While expectations for a conservative appearance may disproportionately affect women, and particularly women of color, they also affect men who deviate from the norm. “As an LGBTQ+ person working as a ‘professional,’ I have countless stories and moments where I had my professionalism questioned,” Blair Peters, MD, a plastic surgeon and assistant professor at Oregon Health & Science University, Portland, wrote on Twitter. “Why is it ‘unprofessional’ to have colored hair? Why is it ‘unprofessional’ to have a visible tattoo? Why is it ‘unprofessional’ to wear bright colors and patterns?”

Dr. Fraser remembers a fellow medical student who had full-sleeve tattoos on both of his arms. A preceptor made a comment about it to Dr. Fraser, and then instructed the student to cover up his tattoos. “I think that there are scenarios when having tattoos or having different-colored hair or expressing your individual personality could help you even better bond with your patients,” Dr. Fraser says, “especially if you’re, for example, working with youth.”
 

Unmasking health care

Beyond the facets of dress codes and social media posts, the issue of professional personae speaks to the deeper issue of inclusion in medicine. As the field grows increasingly diverse, health care institutions and those they serve may need to expand their definitions of professionalism to include more truthful expressions of who contemporary health care professionals are as people.

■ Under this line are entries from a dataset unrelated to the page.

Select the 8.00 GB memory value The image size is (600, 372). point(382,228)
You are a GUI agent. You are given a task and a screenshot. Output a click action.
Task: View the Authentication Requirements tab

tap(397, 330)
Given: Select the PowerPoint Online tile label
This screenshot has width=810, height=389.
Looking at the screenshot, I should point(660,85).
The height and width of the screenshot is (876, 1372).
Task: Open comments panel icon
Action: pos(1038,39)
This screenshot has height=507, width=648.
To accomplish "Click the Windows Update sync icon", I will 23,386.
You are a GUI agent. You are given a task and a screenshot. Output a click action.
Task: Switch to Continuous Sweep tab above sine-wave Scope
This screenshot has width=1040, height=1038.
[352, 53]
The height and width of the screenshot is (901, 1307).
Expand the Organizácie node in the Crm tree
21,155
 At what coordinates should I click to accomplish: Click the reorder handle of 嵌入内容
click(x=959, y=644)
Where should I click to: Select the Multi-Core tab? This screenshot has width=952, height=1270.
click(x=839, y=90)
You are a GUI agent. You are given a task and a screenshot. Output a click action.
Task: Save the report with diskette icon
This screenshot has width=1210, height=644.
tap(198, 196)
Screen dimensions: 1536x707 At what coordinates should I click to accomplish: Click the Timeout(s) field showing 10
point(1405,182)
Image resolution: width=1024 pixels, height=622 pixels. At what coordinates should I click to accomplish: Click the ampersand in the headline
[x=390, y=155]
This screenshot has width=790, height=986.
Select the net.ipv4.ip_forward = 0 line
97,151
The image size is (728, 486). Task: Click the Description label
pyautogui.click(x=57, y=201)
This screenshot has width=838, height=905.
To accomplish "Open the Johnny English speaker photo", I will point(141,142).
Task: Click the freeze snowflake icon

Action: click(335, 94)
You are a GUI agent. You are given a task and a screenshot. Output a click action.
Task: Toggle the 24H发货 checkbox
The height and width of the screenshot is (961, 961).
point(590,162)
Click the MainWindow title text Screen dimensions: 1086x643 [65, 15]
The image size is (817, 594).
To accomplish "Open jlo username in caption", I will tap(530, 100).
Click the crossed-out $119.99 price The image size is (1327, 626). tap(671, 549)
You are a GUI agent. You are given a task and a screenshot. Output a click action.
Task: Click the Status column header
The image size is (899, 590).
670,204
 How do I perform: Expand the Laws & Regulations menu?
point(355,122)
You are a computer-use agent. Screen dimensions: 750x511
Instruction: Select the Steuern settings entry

Dr. Fraser suggests that the benefits of physicians embracing self-expression – rather than assimilating to an outdated model of professionalism – extend beyond the individual.

“Whether it comes to what you choose to wear to the clinic on a day-to-day basis, or what you choose to share on a social media account, as long as it’s not harming others, then I think that it’s a positive thing to be able to be yourself and express yourself,” she says. “I feel like doctors are expected to have a different personality when we’re at the clinic, and usually it’s more conservative or objective or aloof. But I think that by being open about who we are, we’ll actually help build a trusting relationship with both patients and society.”

A version of this article first appeared on Medscape.com.